In phase 1, both reactors had similar (~100%) nitrification performance. While this is consistent with a previous study7, it contradicts other studies that reported a 30–70% reduction in AOX at C/N ratios of 0.6-0.9 16,34,35. The discrepancy could be because in some of these studies, the same bioreactor was operated at new C/N ratios with 2-4 weeks of acclimation, whereas in the present study, two separate bioreactors were adapted to different C/N ratios for four months. Thus, over an extended period, carbon-fed nitrifying bioreactors can adapt and perform as well as autotrophic bioreactors. Despite similar activity during phase 1, the microbial community composition in the two treatments was significantly different, indicating that the C/N ratio had a deterministic effect on the microbial succession in the biofilm – including the nitrifying bacteria. The succession may have also been influenced by the biofilm thickness, as higher carbon supply leads to thicker biofilms 8,36,37,38. As the thickness influences the biofilm properties in several ways, such as oxygen diffusion and redox gradient, it can play an important role in determining the microbial community composition14,39. Thus, both the biofilm thickness and microbial composition likely influenced the response of the bioreactors to increases in carbon supply.

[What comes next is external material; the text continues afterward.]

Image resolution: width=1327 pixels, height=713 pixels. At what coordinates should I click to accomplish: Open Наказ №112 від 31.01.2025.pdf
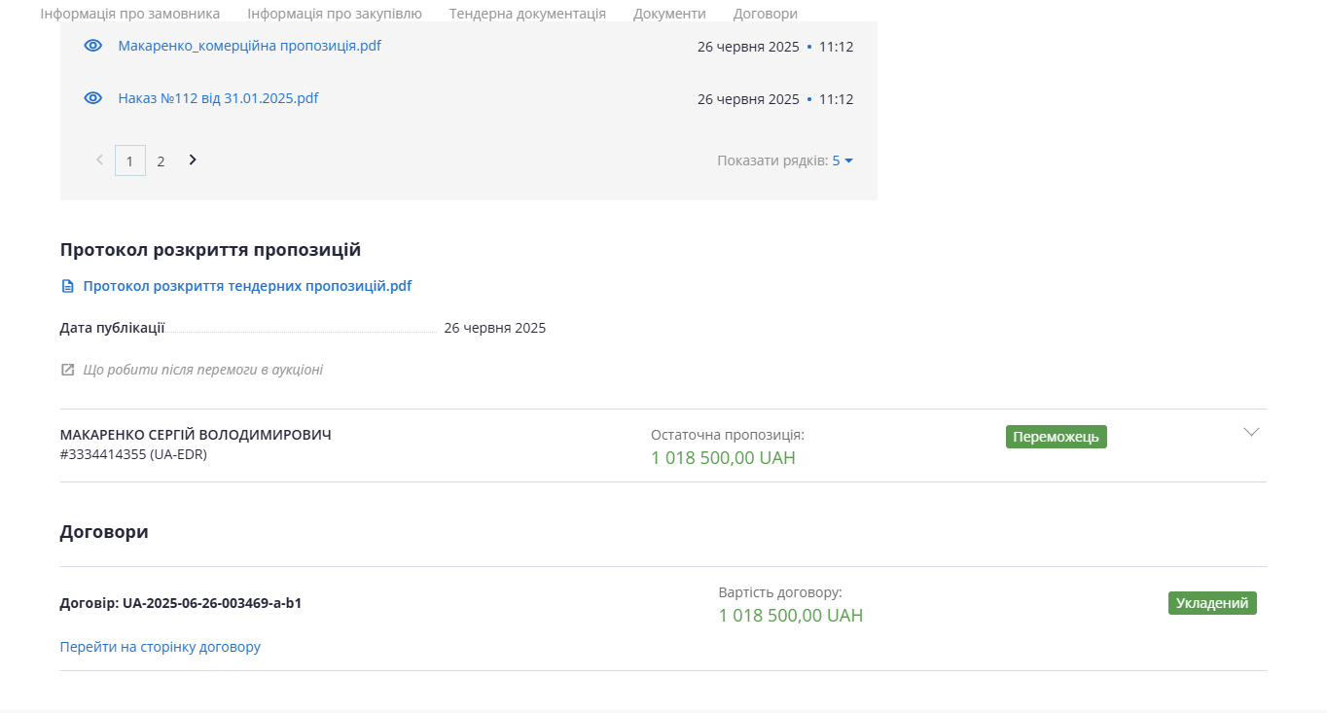[x=218, y=98]
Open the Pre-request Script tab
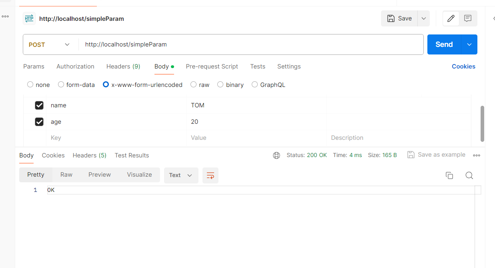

An acute increase in the dissolved organic carbon inhibited nitrification 10 times more severely in the carbon-fed reactor R1 than in R0. The nitrifying biomass in both reactors was likely equal, as the nitrification activity during phase 1 was similar. However, R1 had higher heterotrophic biomass than R0 due to the greater proportion of heterotrophs. Thus, the increase in acetate concentration stimulated heterotrophic growth to a greater extent in R1. This intensified the competition for oxygen and space, thereby inhibiting the nitrification activity more severely in R1 than in R0. To the best of our knowledge, this is the first study to model the impact of acute carbon stress on nitrifying biofilms operated at different C/N ratios. The results suggest that autotrophic conditions should be maintained in the nitrification units of water treatment systems receiving influents with varying carbon concentration, to prevent inhibition of nitrification by carbon fluctuations. Autotrophic conditions may be maintained by designing pre-treatment systems for carbon removal before the nitrification unit. Other important design variables are the loading rate per biofilm area and the oxygen supply. Apart from inducing competition, organic carbon can also directly inhibit nitrification by inactivating enzymes in the nitrification process15,35. But in such a scenario, we would have expected similar inhibition in both reactors, unlike in this study. The greater inhibition in R1 strongly suggests that it was due to resource competition between the nitrifiers and the heterotrophs rather than direct inhibition by organic carbon.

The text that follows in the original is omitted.